5.19.2011

What is Politics?

I was a history major in college. Mostly, this was because my high school history teachers were smart, Marxist revisionists so we read insane books. (It turned out I was actually interested in interpretation, not history, but it took me a few years to figure that out.) I entered college with all these AP credits in history so, well, I continued with it as a major.

But I was immediately disappointed. Every class seemed to talk about wars, treaties, governments, presidents, great thinkers, great books. It all felt so, well, wrong to me. I kept telling my advisor that I wanted a different kind of history — what people thought, felt, how they lived, dreamed, conceived of the world. The History of Great Men and Great Moments was so full of shit, so out of touch. Who the fuck cared what these rich motherfuckers were up to? And that was when I read Foucault and everything changed.

I've had the same frustration with the assumed model of the political. We imagine that governments do things that matter, that dictate how things go. They 'choose' a system such as capitalism, socialism, communism. And we live within this system. We might try to change it but this change focuses on them — on legislators and senators, on public policy and elections.
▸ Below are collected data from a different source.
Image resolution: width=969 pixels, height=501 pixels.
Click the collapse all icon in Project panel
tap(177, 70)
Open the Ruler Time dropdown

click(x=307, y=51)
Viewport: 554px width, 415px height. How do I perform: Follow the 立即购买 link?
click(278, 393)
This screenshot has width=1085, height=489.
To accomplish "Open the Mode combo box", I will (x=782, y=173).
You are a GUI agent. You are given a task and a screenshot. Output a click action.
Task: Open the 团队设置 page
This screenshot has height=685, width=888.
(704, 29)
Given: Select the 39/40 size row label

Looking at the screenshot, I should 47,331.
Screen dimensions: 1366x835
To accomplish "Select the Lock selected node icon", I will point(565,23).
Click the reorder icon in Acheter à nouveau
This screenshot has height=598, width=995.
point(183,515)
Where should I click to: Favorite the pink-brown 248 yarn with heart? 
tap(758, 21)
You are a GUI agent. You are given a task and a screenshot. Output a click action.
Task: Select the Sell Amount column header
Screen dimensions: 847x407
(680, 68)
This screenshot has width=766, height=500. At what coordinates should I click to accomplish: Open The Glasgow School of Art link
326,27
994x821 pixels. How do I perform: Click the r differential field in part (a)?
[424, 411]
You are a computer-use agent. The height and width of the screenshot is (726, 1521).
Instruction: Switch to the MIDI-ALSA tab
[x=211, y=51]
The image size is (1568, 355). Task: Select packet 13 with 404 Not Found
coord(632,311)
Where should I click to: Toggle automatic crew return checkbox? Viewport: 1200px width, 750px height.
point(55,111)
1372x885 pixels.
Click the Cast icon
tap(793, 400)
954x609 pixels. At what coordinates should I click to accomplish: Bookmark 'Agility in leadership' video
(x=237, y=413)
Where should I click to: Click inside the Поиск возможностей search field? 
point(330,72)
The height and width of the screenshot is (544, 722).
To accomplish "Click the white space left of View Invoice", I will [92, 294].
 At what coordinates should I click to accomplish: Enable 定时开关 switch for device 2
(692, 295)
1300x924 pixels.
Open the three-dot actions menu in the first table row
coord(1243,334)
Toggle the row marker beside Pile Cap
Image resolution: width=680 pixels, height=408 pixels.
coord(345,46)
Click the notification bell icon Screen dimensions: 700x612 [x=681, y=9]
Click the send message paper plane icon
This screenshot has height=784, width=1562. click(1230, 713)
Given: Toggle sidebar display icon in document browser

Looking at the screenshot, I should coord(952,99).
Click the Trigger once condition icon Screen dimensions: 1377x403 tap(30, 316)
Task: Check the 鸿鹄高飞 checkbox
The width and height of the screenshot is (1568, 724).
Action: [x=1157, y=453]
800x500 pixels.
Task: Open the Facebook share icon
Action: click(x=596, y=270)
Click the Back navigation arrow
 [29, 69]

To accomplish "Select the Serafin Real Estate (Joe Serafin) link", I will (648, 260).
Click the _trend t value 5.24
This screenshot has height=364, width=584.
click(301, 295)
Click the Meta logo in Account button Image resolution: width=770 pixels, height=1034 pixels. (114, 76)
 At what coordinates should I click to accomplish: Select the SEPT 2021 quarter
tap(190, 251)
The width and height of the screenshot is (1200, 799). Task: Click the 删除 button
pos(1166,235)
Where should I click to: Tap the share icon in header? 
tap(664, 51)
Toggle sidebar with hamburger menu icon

But I can't but think that this is just not how things work. I see a people — some population stipulated by place — as a networked engine, a system of production. What does it produce? Itself.

I am looking for a model of the political that sees the world in terms of thermodynamic flows of energy, distributions of desire, will, capital. Governments and laws and police and corporations: these are constitutive and constituent of this great social engine. But they do not determine it.

To focus on politicians as the source of power is, as Burroughs says, to be the bull charging the red flag only to meet air. It is a distraction, a diversion from the flows of power and desire and capital that actually define the everyday, that define and create the social body.

I'd like to see these thermodynamic maps of behavior around the world, map how these flows are distributed, what kinds of circuits and feedback loops there are, what kinds of temperatures and valves exist to make this or that social-body-engine.

We don't choose a system. We are a system.

This has enormous implications for those interested in changing the terms of this life we lead.

6 comments:

Daniel Schealler said...

I always switch off when politics comes up in conversation with my friends.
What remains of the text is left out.